Picture of Giles Merritt
Giles Merritt

Founder of Friends of Europe

Giles Merritt urges the Commission’s president to delegate tactical handling of the Covid crisis to her colleagues and concentrate instead on masterminding a global post-pandemic strategy


When Ursula von der Leyen steps down in autumn 2024, she will probably look back on this Easter as marking only the initial phase of the Covid crisis. It has already overwhelmed her presidency of the European Commission and undermined the credibility of the European Union as a whole. On present showing, the future of European integration is at risk.

President Von der Leyen cuts a sympathetic picture at the lectern; she is articulate and has won widespread recognition as figurehead of the EU’s efforts to contain Covid-19. But that’s not her role – she shouldn’t be standing in front of the media. Her job is to be the commission’s chief strategist, not its spokesperson.

At the onset of the Covid-19 crisis she should have appointed one or more commissioners to lead a tactical force to handle the dauntingly unfamiliar issues. She should also have sacked the Eurocrats who mishandled vaccine procurement on behalf of the EU’s member states.
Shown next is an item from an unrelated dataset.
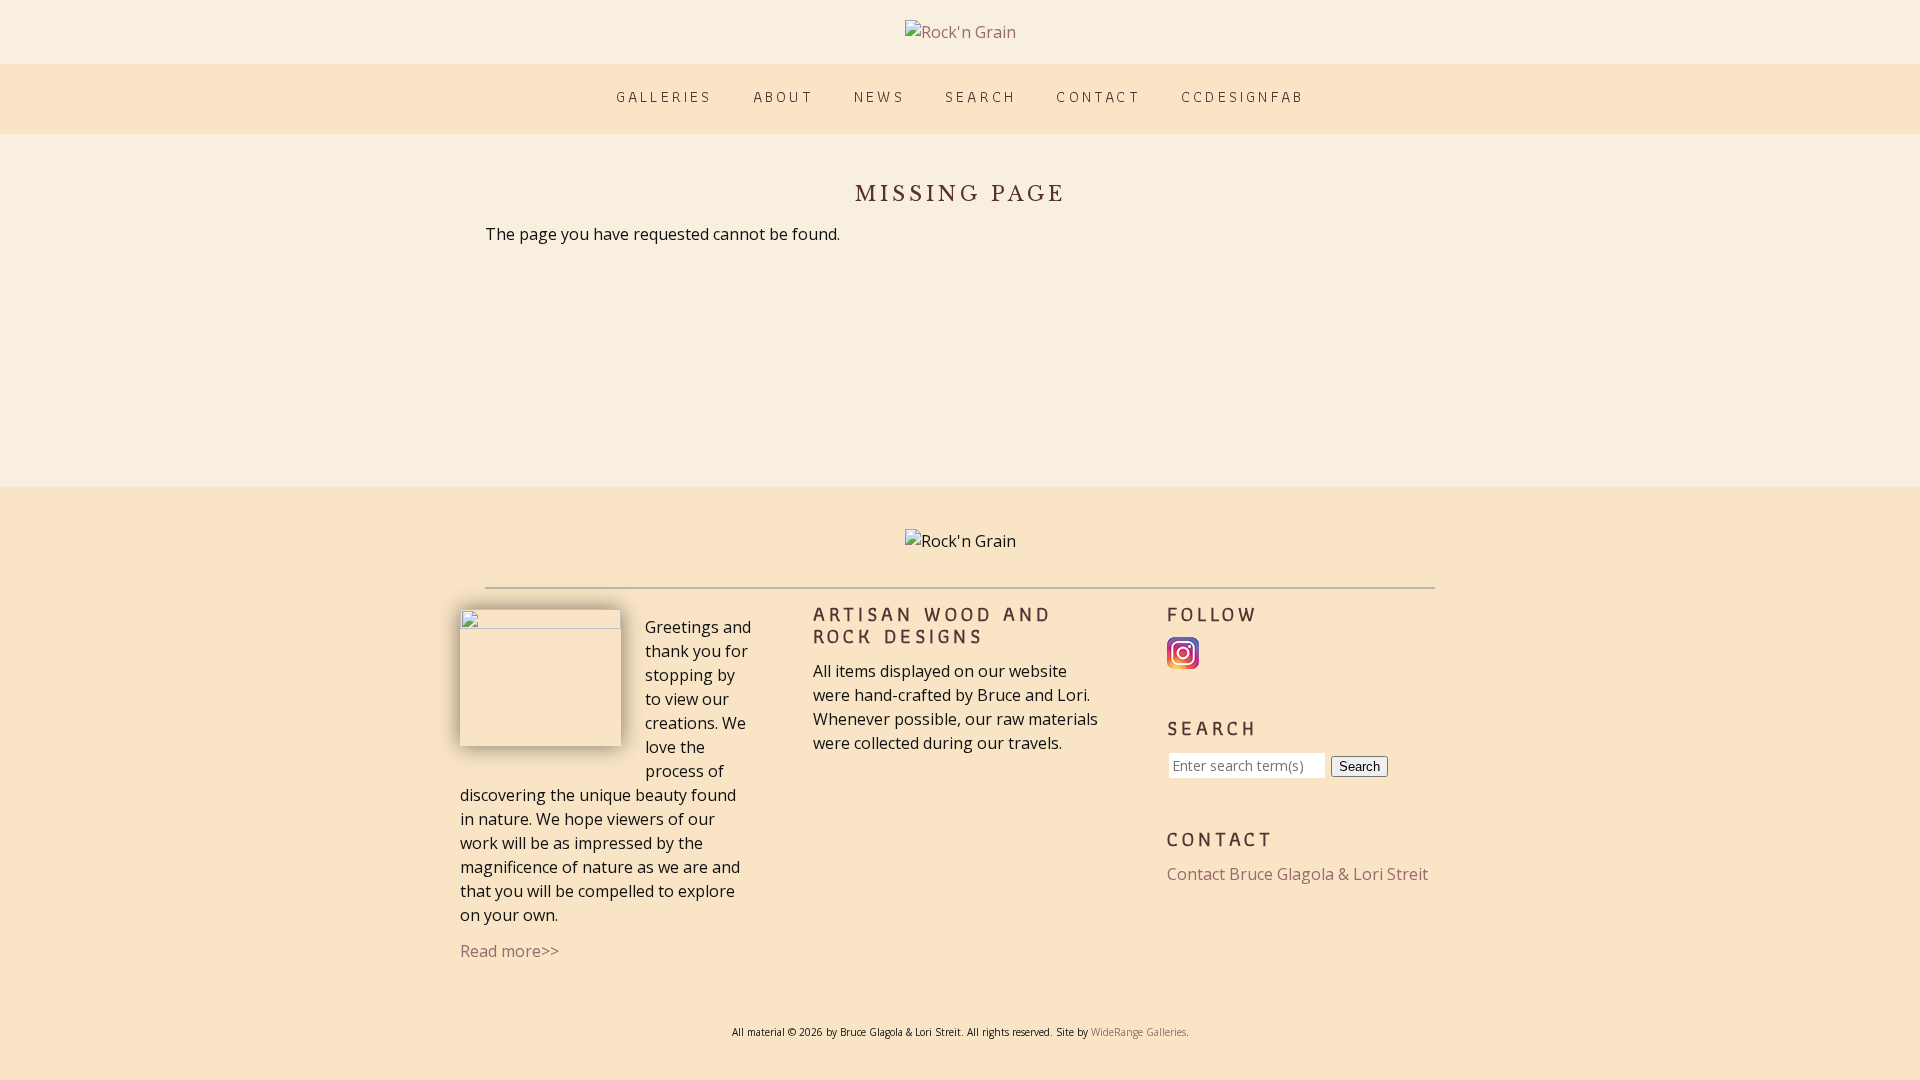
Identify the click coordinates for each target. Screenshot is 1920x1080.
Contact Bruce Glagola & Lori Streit (1297, 874)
The commission president must stop repeating the same mistakes

Hindsight is a wonderful thing, so criticism of past missteps can seem facile. Foresight is another matter, and Ursula von der Leyen should heed the growing chorus of discontent. That would mean disengaging immediately from the war of words with Boris Johnson in the UK and retreating from the sanctions and export bans levelled against AstraZeneca.

The commission president must stop repeating the same mistakes. The coming three years could save not only her reputation but also the fortunes of the EU.
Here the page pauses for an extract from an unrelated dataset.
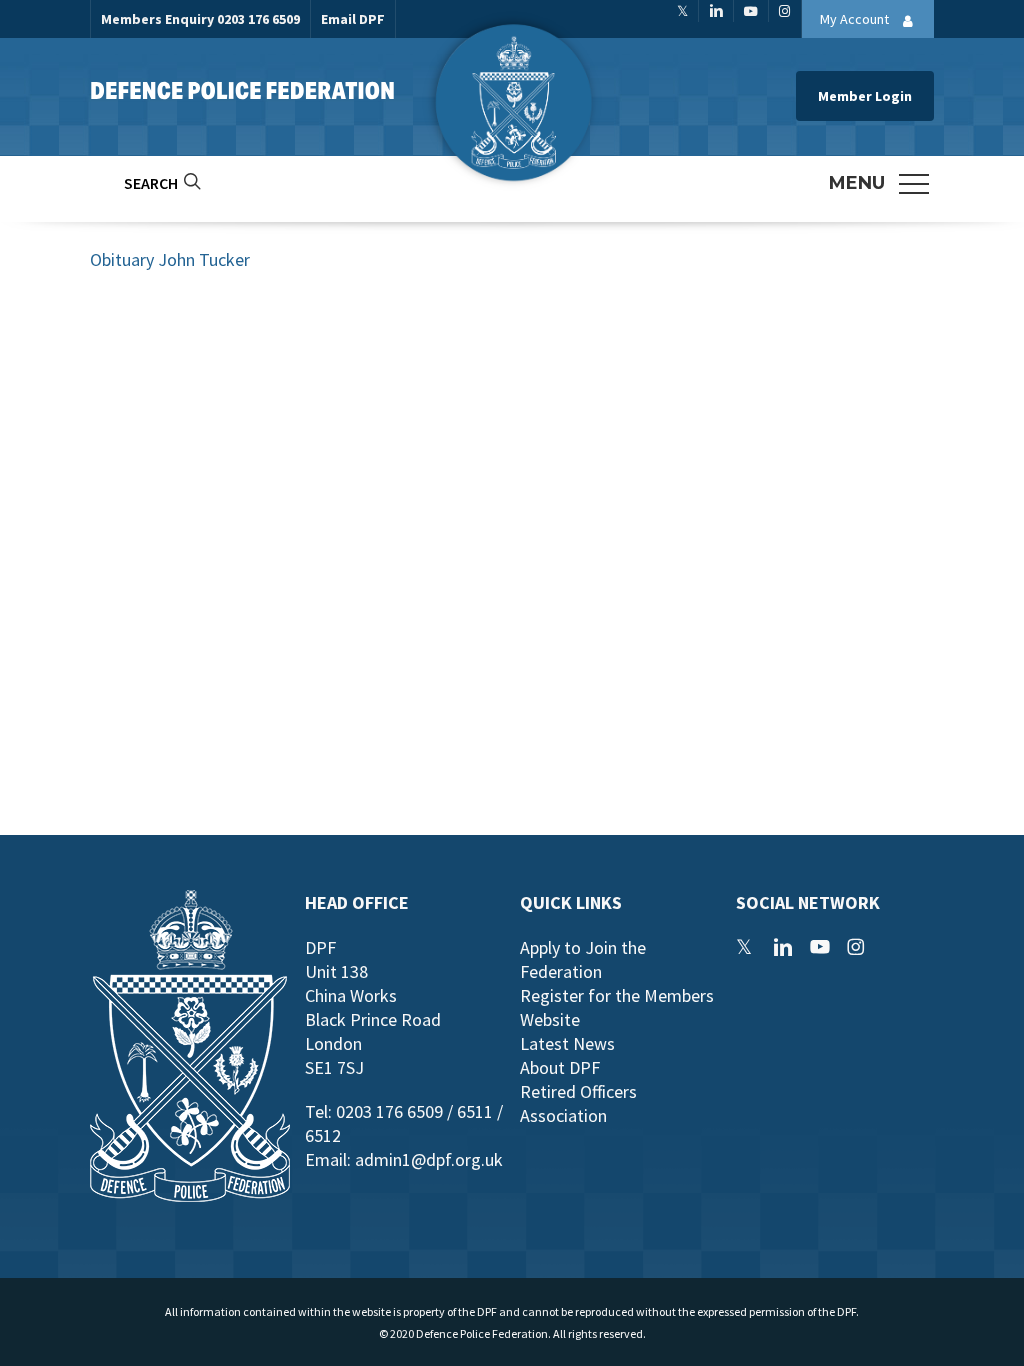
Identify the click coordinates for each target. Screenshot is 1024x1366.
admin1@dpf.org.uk (429, 1159)
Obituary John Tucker (170, 259)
Europhiles often speak of the EU’s ‘soft power’, but its ‘convening power’ counts as much. Yet here the Brussels institutions – and in present circumstances that chiefly means the commission – have been inert. As the global scale of the crisis became plain, the commission should have deployed its political firepower to support a coordinated international response.

Bodies like the World Health Organization and a slew of UN agencies are outside the EU’s remit, but they would surely have welcomed support and suggestions from the EU. And Brussels would have gained in visibility and reputation when it is battered by the haemorrhaging of solidarity between its member states.
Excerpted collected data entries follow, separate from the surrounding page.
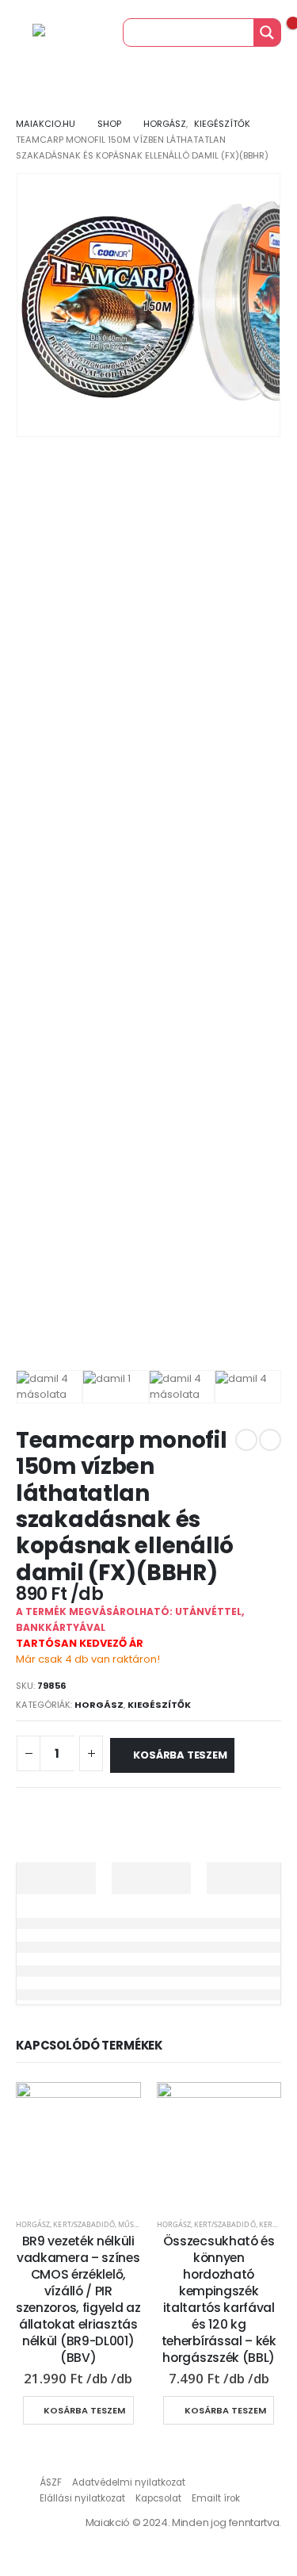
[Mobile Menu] (15, 32)
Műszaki (134, 2224)
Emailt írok (216, 2498)
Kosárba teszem (180, 1755)
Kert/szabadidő (84, 2224)
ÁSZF (51, 2482)
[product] (78, 2144)
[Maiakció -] (64, 32)
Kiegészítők (159, 1704)
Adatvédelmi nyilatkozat (128, 2482)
The EU should champion mechanisms for softening the pandemic’s longer-term impact

Von der Leyen’s priority should be to rally EU governments around a detailed strategy for the post-Covid geo-economy. The EU is uniquely well-placed to launch a global debate on how to head-off future pandemics that might be even more dangerous. As to the here and now, trade and aid questions within the EU and beyond must be addressed before rather than after Covid’s full damage is done.

Donald Trump’s disruptive and erratic approach to international relations confused earlier attempts to forge cohesive responses. Now he’s gone, the EU should champion mechanisms for softening the pandemic’s longer-term impact, notably on emerging markets that are already drowning in debt.

In the US, President Joe Biden is preoccupied with his domestic strategy to contain Covid-19 while also repairing deep rifts in American society. His administration lacks the bandwidth to tackle a more international approach, but it would unstintingly support one masterminded by the European Union. That’s the prize within the EU’s grasp if Ursula von der Leyen can rally Europe’s heads of government to a global Covid counter-attack.